* WHAT YOU WILL DO *
Starting at the line that contains "Viewport: 478px width, 380px" and stopping at the line that contains "868x493 pixels. How", transcribe every line of the material below exactly; pictures stay out.

* PROVIDED RECORDS *
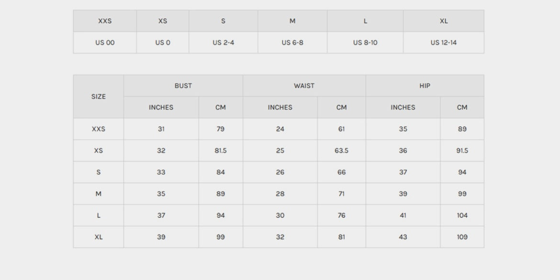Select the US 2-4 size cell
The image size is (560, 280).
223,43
---
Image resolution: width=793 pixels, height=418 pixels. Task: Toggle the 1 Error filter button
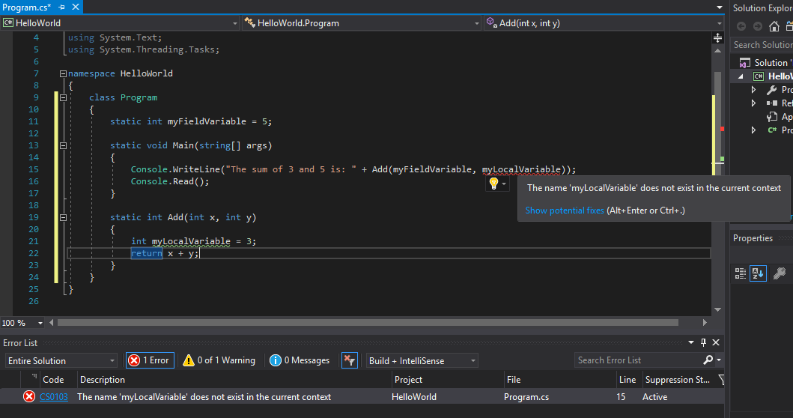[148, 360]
==
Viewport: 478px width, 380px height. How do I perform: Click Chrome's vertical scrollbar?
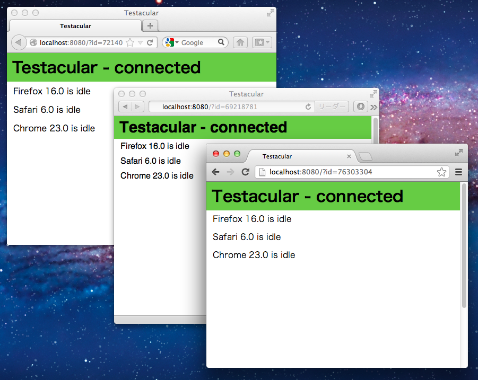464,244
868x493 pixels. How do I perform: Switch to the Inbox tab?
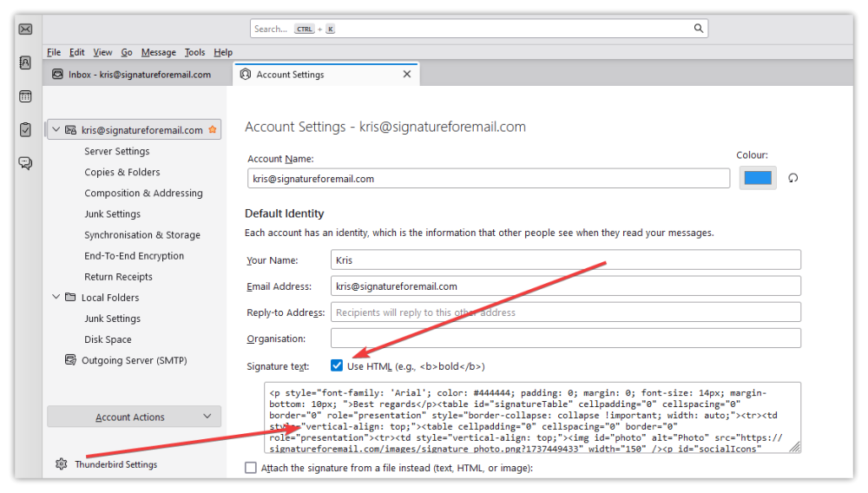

* WRITTEN RESPONSE *
Viewport: 478px width, 380px height. How do I perform: Click Chrome's vertical scrollbar?
464,244
868x493 pixels. How do I perform: Switch to the Inbox tab?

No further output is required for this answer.